* About this task *
From the line that contains "Given: Launch Skype from the Dock" to the last line of the data below, transcribe every line exactly. Do not include the pictures.
Top of Input material
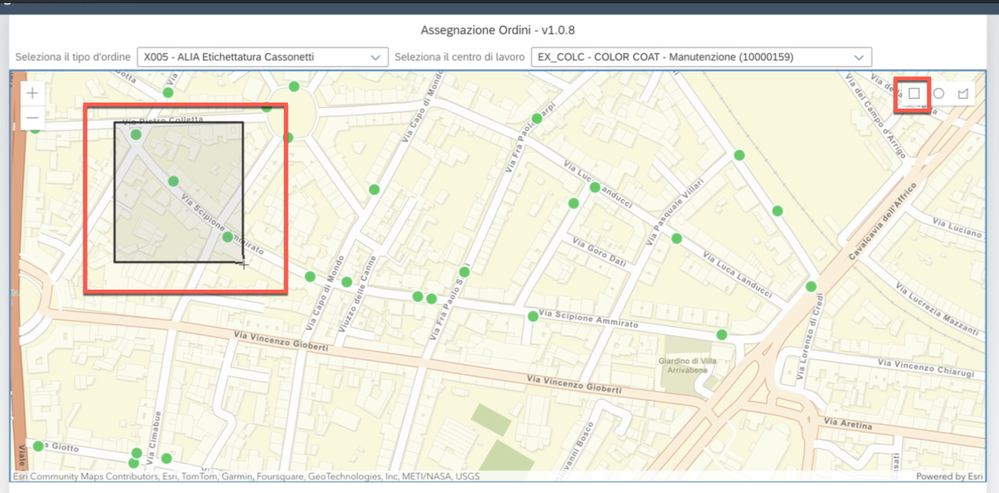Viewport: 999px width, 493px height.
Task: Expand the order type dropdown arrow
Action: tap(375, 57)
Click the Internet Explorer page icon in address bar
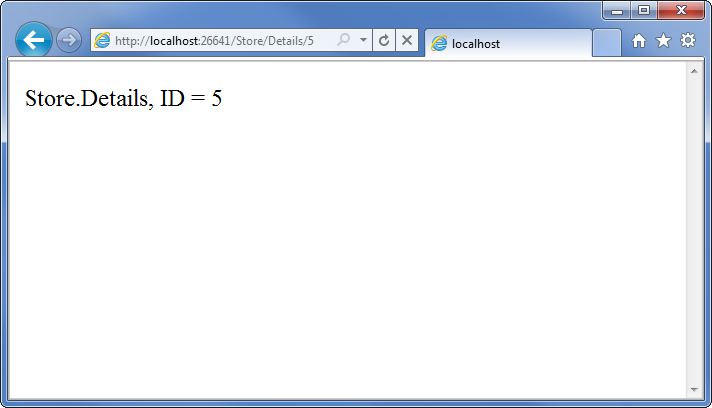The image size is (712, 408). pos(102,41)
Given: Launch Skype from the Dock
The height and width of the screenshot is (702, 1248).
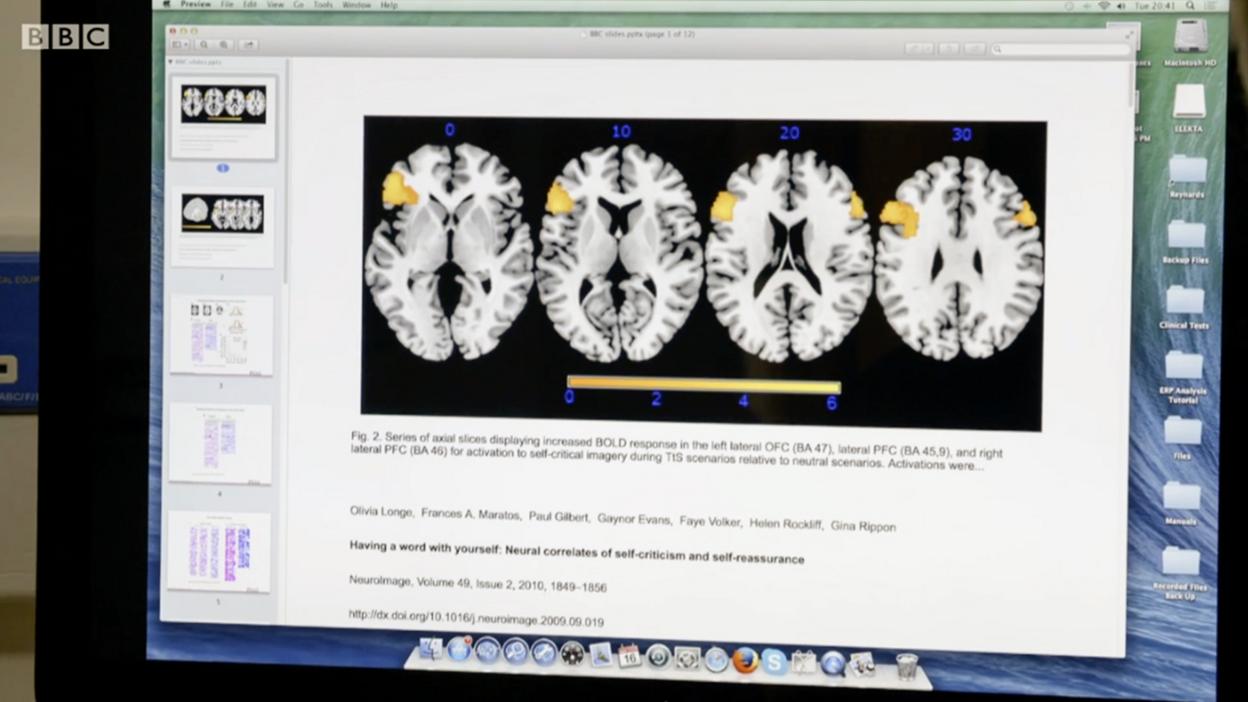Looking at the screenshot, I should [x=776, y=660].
Bottom of Input material
* Response for this exercise *
Given: Launch Skype from the Dock
The height and width of the screenshot is (702, 1248).
Looking at the screenshot, I should [x=776, y=660].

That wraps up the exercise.